Ad averlo apparentemente è la Maria – e non lo dico per quella fascinazione dell’uccellino sventato per il serpente che ogni tanto mi sembra di cogliere in alcuni amici. Lo dico perché la differenza tra lei e gli altri è importante: tutti gli altri pensano di sapere cosa vuole il pubblicone, o quanto meno cercano di capirlo, di interpretarlo con sforzi sovrumani. La Maria no, non si cura di quel che vuole il pubblicone, sa solo quello che vuole lei, ma sa anche che il pubblicone di ogni età le obbedirà. Così, nel momento di gloria di X Factor ovvero il momento in cui massimamente se ne parla e twitta, al n.1 in classifica per un mese ci sono andati gli Amici. Se non è sadismo questo.

 

6 Risposte a “Riki, Thomas e il sadismo di Maria – ClassificaGeneration, cap. VIII”

  1. usti difficile questo articolo Madeddu! 🙂
    comunque, tempo fa ho cercato cose sul web su Thomas e ho trovato video amatoriali di lui che suona piano, chitarra, canto, ballo e entertaining da quando ha boh…6 anni?
    cioè questo qui ha più gavetta di tutto il panorama indie attuale.
    se gli arrivano/o scrive pezzi decenti (finora è troppo Titty Iron-eggiante) potrebbe davvero impattare bene. a prescindere di Amici.

  2. Pezzo bellissimo.
    Io sono arrivato a conclusioni simili parlando di XFactor 8 e facendo un raffronto con Amici nel finale del pezzo (se ti va, lo trovi qui: http://www.manq.it/index.php/2014/10/28/una-su-x-factor-8/).
    E’ un post ancora abbastanza attuale direi, tolta la parte su Fedez, però leggendo oggi quel che scrivi tu la mia autostima ha avuto un breve ed euforico lampo di gioia, tipo “ehi, ma non sei proprio uno scemo allora…”.
    Mi passa subito, comunque.

    Scusa per l’intervento da quindicenne, ma non ho resistito.

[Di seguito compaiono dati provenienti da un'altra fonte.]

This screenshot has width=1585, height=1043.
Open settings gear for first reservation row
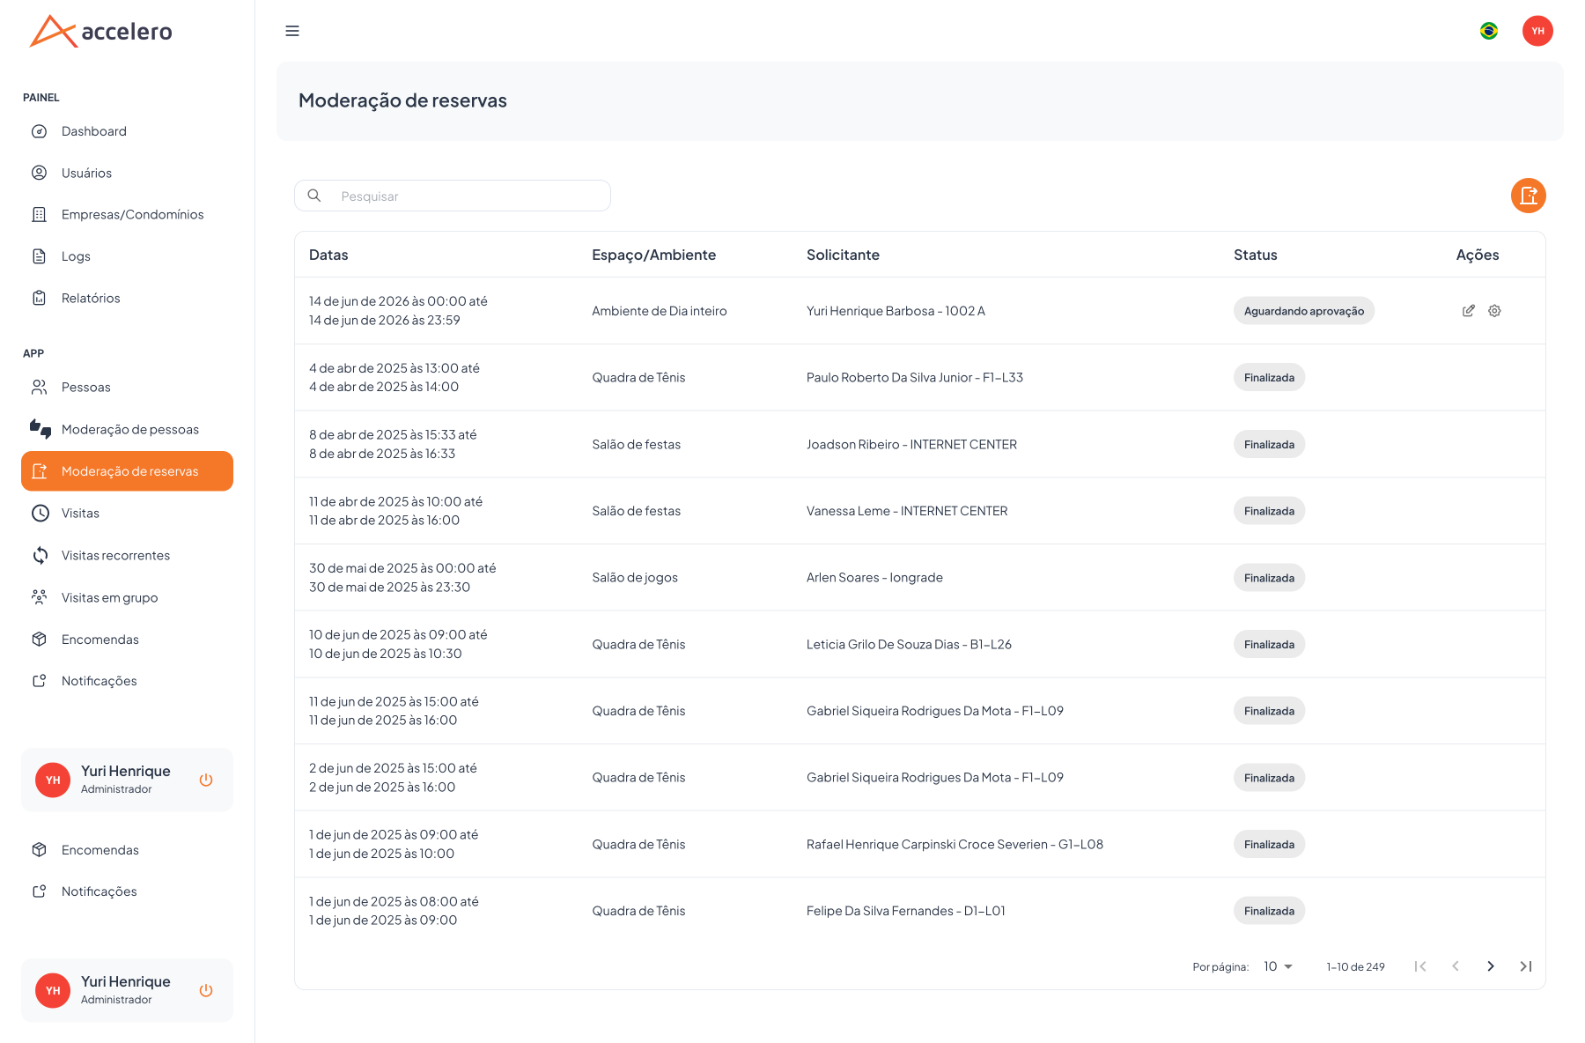pyautogui.click(x=1493, y=311)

    1. Forse non sei uno scemo, forse siamo due scemi 🙂
      Cionondimeno, anche se condivido quello che scrivi tu, c’è una banalità un po’ spiacevole in fondo al pezzo del Fatto, e questo è un fatto:
      “La domanda è: come si fa a parlare di futuro discografico di qualcuno, quando è la discografia stessa che ha smesso di averne uno?”
      Questa è una banalità da Fatto.
      Cifre alla mano, l’industria discografica si sta ripigliando, anche se è ancora tranchant dire che è finita.
      Il modo in cui si stia ripigliando può non piacere. Ma d’altra parte, dai cilindri di Edison a oggi pare che non sia mai piaciuta a nessuno.

  3. 🙂
    Sì, l’ultimo paragrafo l’avevo escluso anche io dall’analisi perchè oggettivamente indifendibile. Come dici tu, è pur sempre il Fatto e una banalità la deve infilare nei pezzi.